THE DATA »

..............................

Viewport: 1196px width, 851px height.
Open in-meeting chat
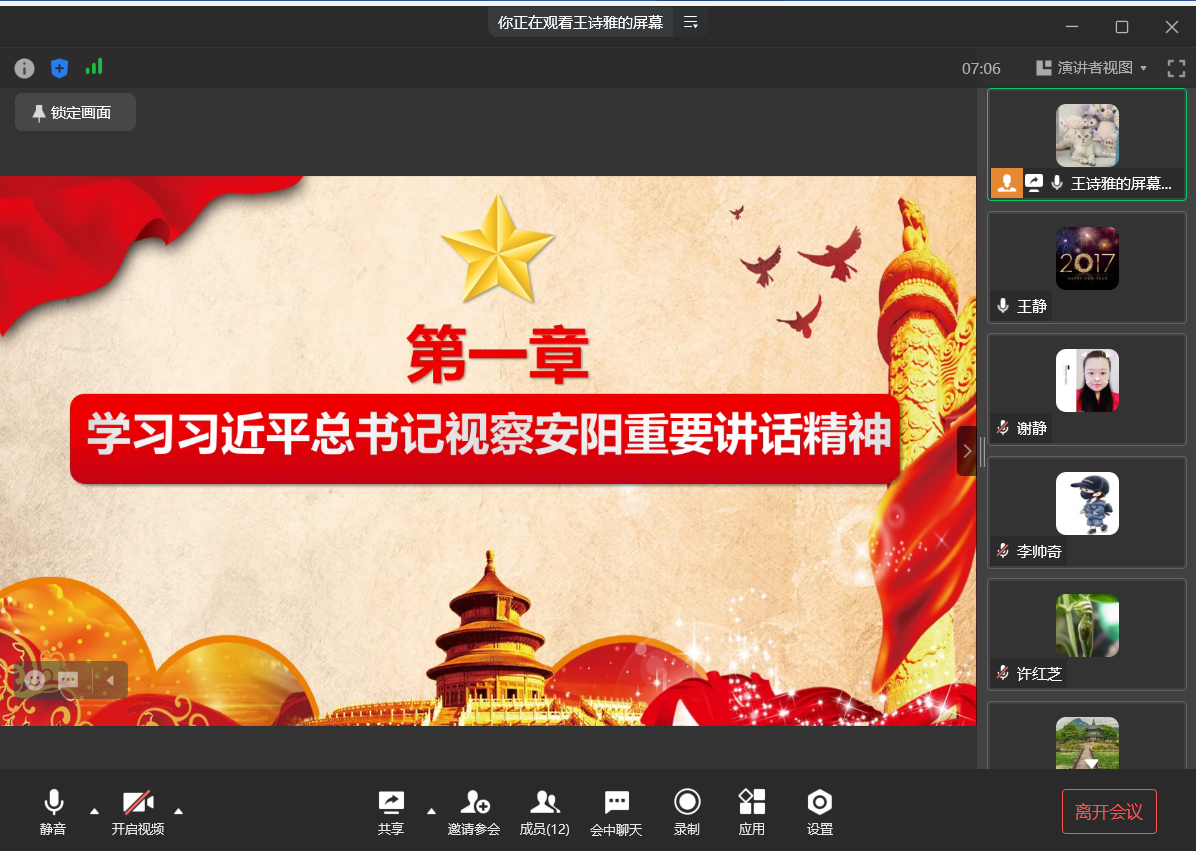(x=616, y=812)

..............................

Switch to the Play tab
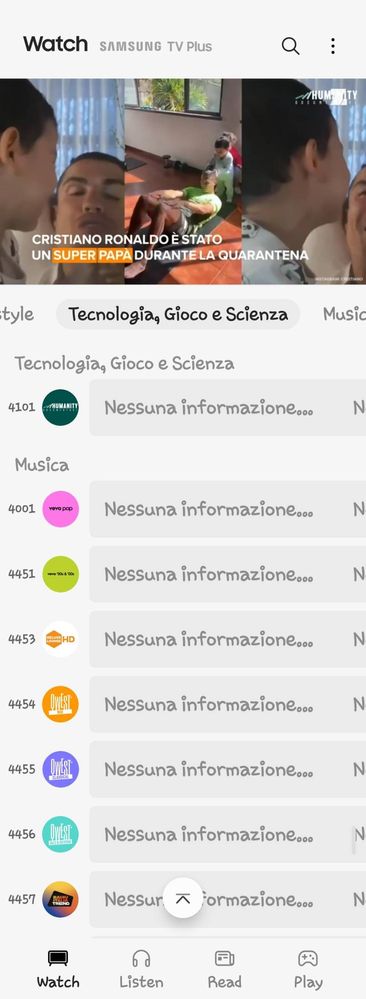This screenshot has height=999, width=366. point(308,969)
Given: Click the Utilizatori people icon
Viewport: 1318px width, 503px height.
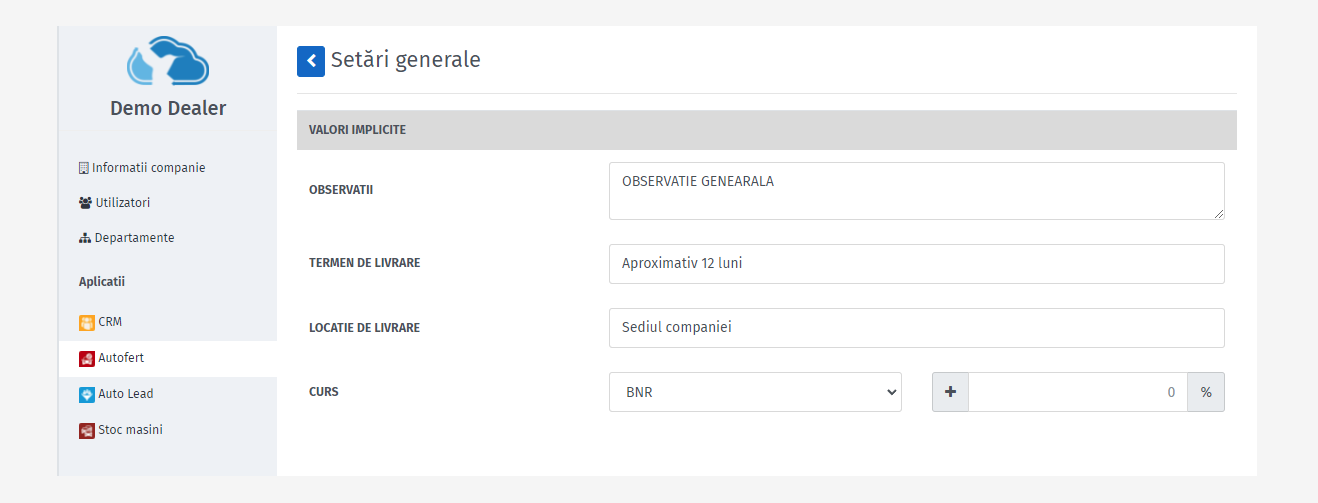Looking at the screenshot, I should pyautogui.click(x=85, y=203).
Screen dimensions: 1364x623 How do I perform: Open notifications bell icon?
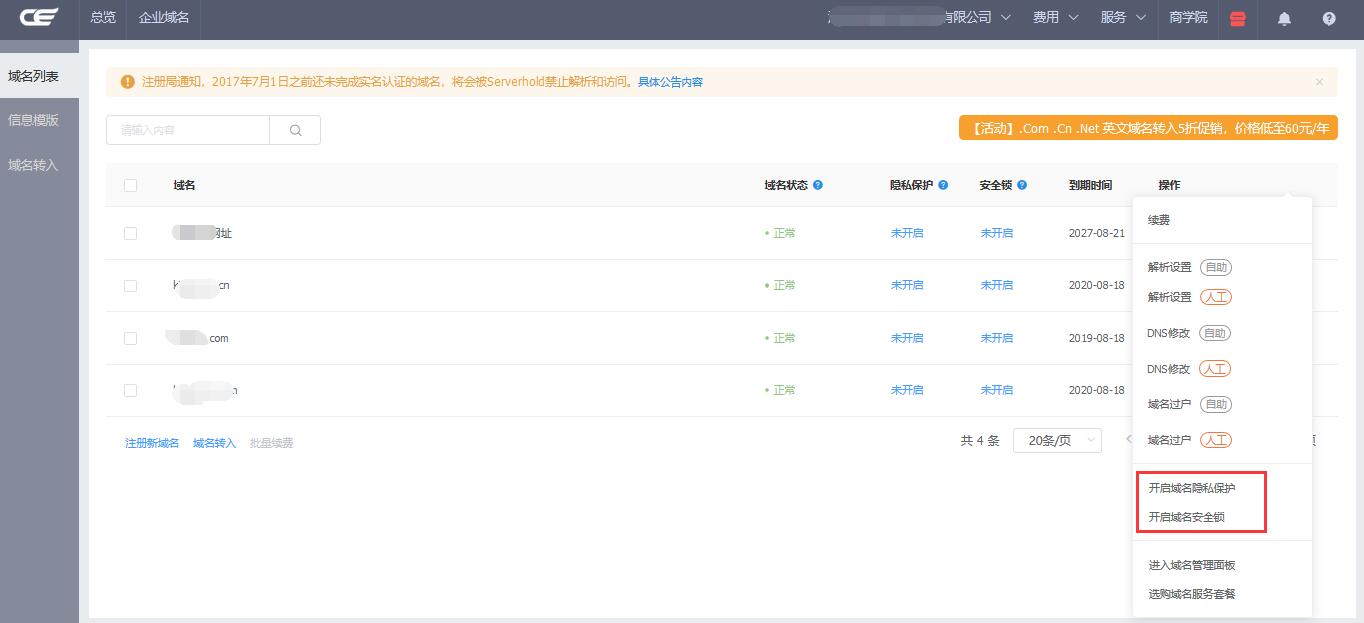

..............................

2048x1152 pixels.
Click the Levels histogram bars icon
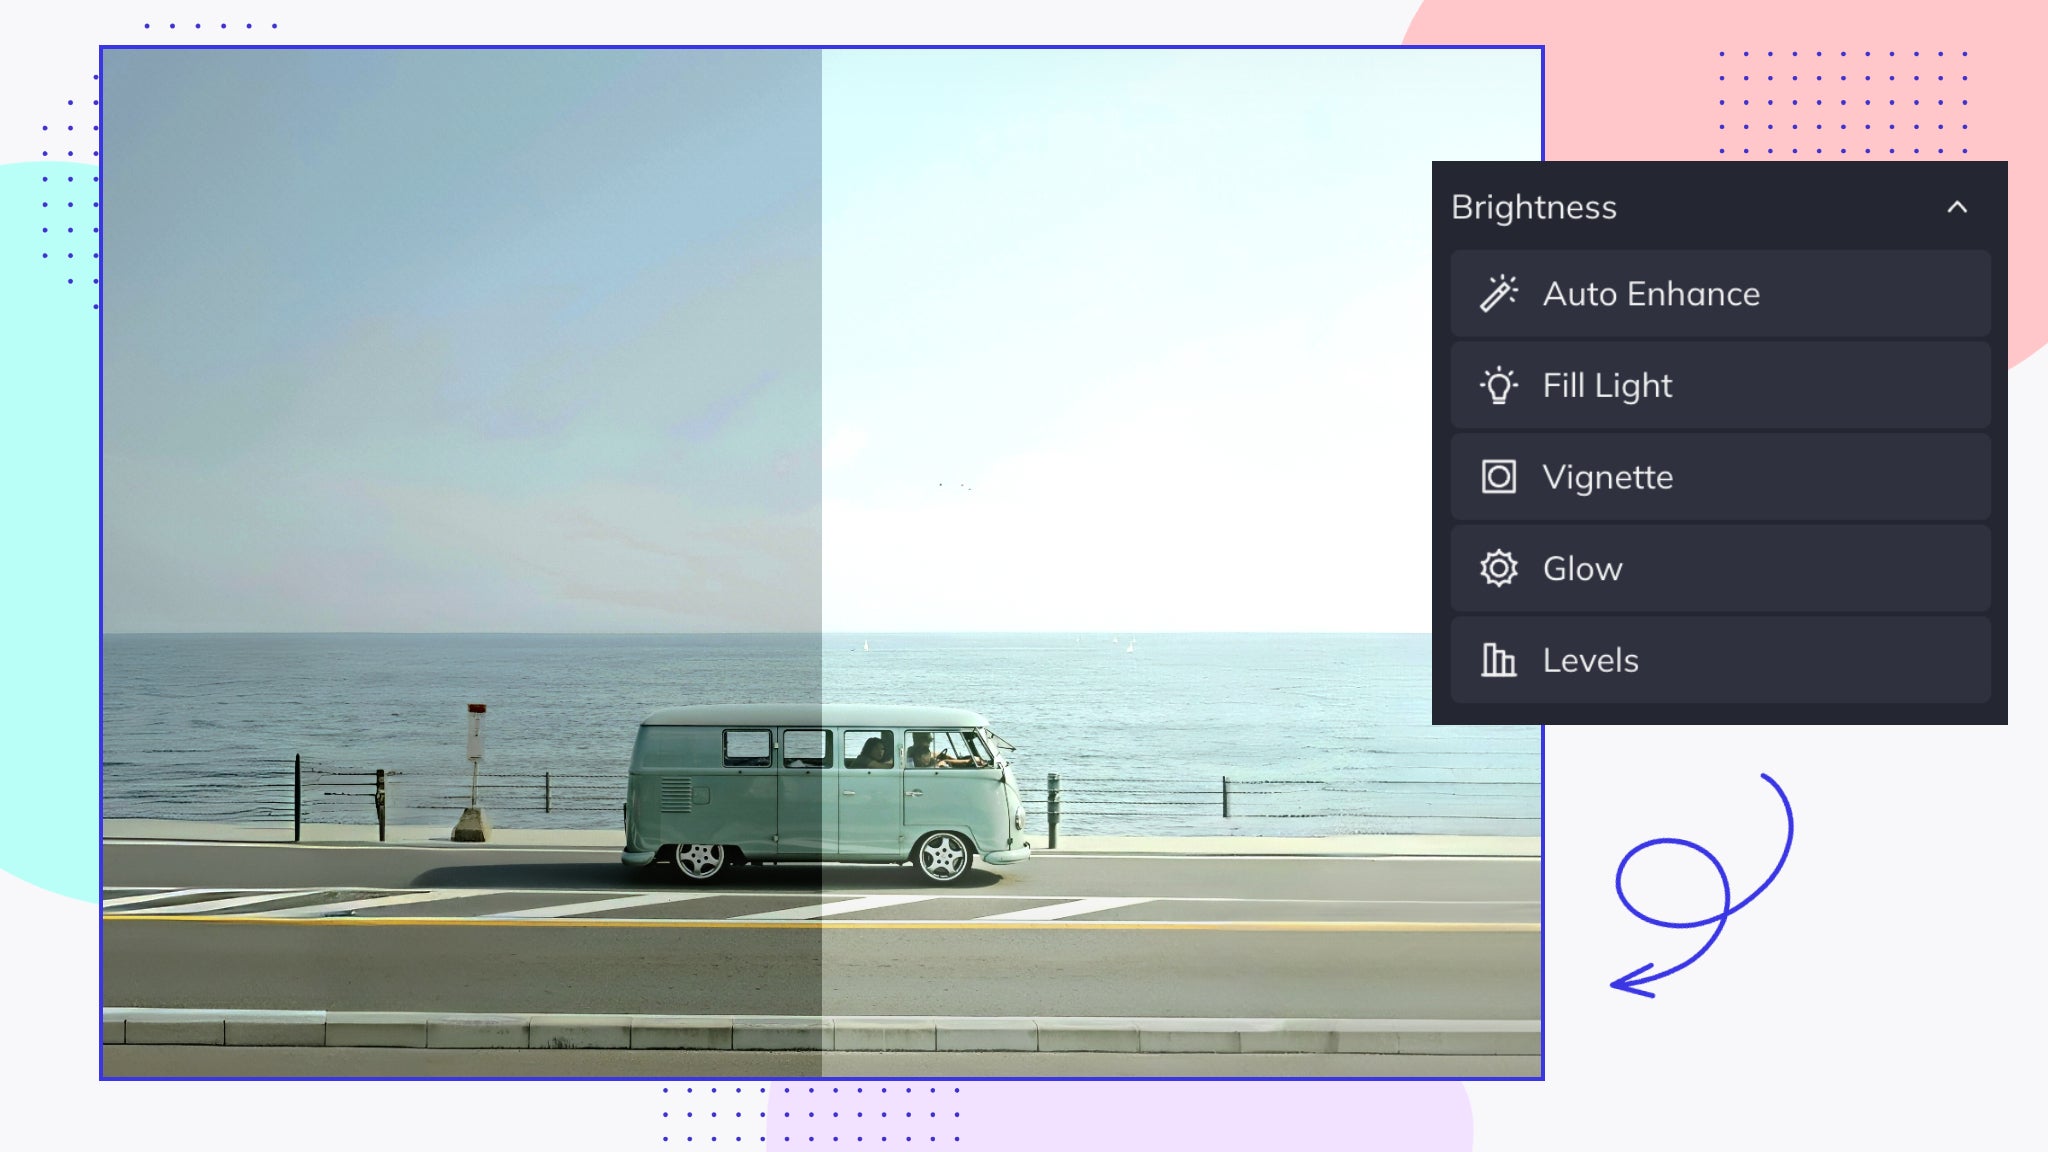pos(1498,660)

..............................

WRITTEN INSTRUCTION » Please copy word for word the records that begin at the line containing "Viewport: 1196px width, 851px height." and stop after the line containing "(x=616, y=812)", leaving out the pictures.

FULL OUTPUT »
Viewport: 1196px width, 851px height.
Open in-meeting chat
(x=616, y=812)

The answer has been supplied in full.